Pagani (Vola Senigallia): "Rafforzamento della medicina del territorio, le risorse ci sono. Dalle parole ai fatti"

ospedale coronavirus 2' di lettura Senigallia 14/10/2020 - Sono medici in prima linea, di solito giovani, che non si sono mai fermati dallo scorso marzo, sono sotto stress da mesi senza aver avuto un attimo di tregua dall’inizio della pandemia. Sono i medici dei servizi territoriali, in particolare i Dipartimenti di prevenzione e le Usca (Unità speciali di continuità assistenziale) affiancati dall’Adi (assistenza domiciliare integrata): tutti organismi fondamentali per la gestione dei contatti e per contenere il contagio.

Lavorano ininterrottamente dall’inizio dell’emergenza Covid, sono sempre gli stessi e sono in numero ridotto rispetto a quelli di cui abbiamo bisogno. Se l’Ospedale, in particolare i reparti di terapia intensiva hanno avuto un azzeramento dei ricoveri per Covid, il territorio ha lavorato in continuazione. Oltre alla routine si sono occupati delle persone che tornavano dall’estero e del personale della scuola. Ad oggi è iniziata anche la campagna vaccinale antinfluenzale che vede impegnati sempre loro: i Dipartimenti di prevenzione. Come è stato ripetuto più volte, per affrontare la pandemia, l’unica strategia è quella delle 3T: Testare, Tracciare e Trattare.

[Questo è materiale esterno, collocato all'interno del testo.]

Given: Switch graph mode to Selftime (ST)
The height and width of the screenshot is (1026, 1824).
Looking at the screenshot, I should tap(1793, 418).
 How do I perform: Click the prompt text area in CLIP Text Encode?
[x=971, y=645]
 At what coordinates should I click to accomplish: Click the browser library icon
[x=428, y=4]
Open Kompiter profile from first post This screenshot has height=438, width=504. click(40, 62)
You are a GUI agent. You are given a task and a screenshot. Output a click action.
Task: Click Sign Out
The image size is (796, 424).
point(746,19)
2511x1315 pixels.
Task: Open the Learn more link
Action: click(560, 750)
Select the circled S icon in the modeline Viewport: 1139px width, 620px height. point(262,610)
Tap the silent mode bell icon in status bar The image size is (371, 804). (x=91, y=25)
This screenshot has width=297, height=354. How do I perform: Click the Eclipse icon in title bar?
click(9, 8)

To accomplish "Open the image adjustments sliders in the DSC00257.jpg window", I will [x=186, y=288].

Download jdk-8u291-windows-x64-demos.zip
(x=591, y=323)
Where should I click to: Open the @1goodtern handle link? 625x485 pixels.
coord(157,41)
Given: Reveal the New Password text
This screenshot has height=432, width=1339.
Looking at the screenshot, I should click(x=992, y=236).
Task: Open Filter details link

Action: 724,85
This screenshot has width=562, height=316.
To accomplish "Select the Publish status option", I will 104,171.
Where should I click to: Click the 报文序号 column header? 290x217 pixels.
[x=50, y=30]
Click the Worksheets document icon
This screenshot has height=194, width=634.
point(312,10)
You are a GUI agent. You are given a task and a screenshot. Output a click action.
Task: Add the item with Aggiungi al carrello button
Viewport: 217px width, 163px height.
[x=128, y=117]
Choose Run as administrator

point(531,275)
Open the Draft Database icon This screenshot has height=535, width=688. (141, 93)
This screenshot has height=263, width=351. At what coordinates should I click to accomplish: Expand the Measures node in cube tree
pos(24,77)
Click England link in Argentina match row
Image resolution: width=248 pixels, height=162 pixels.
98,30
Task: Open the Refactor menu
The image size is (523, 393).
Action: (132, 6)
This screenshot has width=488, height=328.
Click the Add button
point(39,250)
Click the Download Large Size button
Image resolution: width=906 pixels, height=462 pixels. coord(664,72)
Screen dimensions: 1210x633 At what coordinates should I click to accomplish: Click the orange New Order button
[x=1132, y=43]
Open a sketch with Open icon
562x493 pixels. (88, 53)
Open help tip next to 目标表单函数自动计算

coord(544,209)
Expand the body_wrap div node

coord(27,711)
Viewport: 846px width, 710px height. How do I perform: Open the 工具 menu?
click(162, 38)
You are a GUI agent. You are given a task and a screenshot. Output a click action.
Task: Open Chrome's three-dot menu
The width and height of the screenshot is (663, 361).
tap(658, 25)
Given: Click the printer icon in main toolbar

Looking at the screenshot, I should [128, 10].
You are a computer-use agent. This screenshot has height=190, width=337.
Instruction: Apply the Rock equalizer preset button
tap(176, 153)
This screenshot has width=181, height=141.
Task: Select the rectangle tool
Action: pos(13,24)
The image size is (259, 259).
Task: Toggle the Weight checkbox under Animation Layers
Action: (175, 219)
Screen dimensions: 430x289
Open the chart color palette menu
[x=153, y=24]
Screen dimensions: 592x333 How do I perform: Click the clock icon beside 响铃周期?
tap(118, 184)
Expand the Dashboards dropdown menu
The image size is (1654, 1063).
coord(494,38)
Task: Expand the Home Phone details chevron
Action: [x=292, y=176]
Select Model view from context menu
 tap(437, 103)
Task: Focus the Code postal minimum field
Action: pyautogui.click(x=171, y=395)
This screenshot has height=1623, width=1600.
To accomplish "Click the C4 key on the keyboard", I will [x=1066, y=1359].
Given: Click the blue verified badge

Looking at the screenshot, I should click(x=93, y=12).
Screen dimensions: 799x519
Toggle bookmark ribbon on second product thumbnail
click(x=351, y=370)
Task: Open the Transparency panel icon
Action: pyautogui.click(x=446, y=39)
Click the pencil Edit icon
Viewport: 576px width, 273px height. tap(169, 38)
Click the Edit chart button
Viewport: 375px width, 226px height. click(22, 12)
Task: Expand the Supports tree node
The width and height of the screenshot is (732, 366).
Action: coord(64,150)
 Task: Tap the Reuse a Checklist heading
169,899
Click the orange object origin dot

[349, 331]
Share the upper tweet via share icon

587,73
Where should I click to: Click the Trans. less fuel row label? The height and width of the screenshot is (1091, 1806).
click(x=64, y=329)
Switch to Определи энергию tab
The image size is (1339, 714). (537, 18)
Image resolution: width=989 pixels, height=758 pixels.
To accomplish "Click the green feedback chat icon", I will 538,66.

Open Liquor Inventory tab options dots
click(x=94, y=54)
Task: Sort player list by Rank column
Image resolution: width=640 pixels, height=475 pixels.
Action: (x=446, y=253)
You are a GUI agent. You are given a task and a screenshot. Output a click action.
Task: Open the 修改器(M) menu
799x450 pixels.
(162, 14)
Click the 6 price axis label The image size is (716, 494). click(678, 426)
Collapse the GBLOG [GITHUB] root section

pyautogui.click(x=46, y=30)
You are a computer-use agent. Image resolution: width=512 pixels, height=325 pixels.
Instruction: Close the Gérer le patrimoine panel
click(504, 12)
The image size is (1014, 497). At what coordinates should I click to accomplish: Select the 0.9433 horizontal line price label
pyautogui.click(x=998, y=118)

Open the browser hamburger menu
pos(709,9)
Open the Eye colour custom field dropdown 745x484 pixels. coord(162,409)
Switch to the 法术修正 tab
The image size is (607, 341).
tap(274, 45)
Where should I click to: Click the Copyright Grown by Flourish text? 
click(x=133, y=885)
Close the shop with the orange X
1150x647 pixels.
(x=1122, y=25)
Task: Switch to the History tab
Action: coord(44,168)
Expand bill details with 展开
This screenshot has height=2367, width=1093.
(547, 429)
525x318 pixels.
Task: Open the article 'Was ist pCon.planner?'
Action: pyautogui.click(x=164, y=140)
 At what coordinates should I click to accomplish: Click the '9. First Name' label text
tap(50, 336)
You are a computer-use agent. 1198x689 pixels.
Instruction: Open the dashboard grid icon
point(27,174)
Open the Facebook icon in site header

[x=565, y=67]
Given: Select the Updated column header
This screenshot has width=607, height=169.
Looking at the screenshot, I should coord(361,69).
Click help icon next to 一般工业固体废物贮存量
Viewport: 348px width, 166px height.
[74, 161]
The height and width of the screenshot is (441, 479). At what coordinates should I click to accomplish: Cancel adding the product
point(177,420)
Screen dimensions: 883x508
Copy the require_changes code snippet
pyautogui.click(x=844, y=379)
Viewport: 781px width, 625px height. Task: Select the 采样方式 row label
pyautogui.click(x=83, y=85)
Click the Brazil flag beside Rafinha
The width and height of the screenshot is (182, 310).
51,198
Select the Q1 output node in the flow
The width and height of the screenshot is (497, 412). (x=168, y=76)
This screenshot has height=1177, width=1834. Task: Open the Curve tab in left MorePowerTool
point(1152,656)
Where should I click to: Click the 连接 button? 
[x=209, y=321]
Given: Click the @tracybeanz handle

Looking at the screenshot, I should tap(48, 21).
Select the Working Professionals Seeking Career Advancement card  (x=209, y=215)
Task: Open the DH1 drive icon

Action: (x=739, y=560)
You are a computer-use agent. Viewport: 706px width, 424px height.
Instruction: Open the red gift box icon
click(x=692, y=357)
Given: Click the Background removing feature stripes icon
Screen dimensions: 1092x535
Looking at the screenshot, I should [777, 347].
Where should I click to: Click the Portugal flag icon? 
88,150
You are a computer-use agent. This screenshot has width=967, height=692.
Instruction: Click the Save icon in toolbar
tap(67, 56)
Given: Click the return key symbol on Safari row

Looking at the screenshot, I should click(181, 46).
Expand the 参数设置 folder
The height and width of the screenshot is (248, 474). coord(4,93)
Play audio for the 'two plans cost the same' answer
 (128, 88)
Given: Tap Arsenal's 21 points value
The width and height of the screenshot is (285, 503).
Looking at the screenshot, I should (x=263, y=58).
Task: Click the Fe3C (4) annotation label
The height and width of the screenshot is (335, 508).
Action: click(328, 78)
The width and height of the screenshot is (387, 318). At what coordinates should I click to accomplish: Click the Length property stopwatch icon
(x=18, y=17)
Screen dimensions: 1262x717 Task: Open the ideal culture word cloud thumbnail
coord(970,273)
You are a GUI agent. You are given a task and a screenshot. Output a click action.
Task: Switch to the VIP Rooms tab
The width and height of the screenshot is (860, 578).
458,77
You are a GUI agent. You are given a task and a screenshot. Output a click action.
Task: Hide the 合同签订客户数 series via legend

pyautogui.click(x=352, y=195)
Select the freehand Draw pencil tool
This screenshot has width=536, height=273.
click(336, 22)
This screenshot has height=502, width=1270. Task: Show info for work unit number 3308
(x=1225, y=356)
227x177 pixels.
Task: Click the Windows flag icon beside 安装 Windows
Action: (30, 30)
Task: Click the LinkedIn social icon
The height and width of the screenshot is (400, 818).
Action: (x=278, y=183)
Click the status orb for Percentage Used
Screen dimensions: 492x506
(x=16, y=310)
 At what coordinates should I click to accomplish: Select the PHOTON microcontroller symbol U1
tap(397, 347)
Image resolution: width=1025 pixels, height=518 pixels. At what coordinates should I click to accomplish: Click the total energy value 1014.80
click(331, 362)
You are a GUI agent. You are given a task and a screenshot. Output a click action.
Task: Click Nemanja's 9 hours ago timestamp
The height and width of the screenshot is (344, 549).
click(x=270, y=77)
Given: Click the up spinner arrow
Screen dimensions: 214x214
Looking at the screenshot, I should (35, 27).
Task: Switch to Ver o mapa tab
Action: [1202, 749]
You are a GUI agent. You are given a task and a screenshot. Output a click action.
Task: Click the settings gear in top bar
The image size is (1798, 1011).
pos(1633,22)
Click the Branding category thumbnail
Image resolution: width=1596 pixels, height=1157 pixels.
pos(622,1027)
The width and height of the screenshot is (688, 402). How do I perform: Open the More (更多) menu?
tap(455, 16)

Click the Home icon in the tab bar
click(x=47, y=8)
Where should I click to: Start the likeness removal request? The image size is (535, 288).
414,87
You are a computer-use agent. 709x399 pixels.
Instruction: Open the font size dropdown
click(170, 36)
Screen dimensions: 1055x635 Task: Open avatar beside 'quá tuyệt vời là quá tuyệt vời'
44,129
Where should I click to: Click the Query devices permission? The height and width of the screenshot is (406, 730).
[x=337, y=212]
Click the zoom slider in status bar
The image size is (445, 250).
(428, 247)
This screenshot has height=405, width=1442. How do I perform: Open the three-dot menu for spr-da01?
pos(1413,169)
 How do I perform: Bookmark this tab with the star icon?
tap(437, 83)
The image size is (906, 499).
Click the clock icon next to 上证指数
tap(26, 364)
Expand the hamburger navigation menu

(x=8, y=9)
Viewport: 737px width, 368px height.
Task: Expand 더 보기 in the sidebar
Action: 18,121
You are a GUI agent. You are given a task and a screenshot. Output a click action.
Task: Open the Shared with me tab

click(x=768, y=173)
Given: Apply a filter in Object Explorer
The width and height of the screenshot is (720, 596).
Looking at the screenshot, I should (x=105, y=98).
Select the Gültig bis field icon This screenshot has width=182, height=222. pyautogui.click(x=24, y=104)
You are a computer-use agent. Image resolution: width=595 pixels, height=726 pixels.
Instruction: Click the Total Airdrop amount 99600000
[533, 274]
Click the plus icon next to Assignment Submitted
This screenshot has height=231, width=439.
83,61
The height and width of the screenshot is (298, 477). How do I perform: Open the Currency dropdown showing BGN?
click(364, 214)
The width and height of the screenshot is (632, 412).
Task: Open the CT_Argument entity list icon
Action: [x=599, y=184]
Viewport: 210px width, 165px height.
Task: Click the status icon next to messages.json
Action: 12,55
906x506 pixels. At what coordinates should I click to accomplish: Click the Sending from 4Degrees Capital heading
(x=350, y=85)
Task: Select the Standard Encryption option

Accanto al senso di responsabilità chiesto ai cittadini (uso di mascherine, distanziamento fisico e frequente lavaggio delle mani) è necessario mettere in campo tutte le soluzioni per potenziare la medicina territoriale e per assistere il prima possibile i contagiati, evitando così gli errori del passato. La situazione, come dicono le autorità sanitarie, è ancora sotto controllo. Tuttavia, se da una parte si deve continuare a fare appello al buon senso dei cittadini, dall’altra è arrivato il momento che i servizi sanitari di competenza mettano in pratica più tempestivamente possibile le regola delle tre T.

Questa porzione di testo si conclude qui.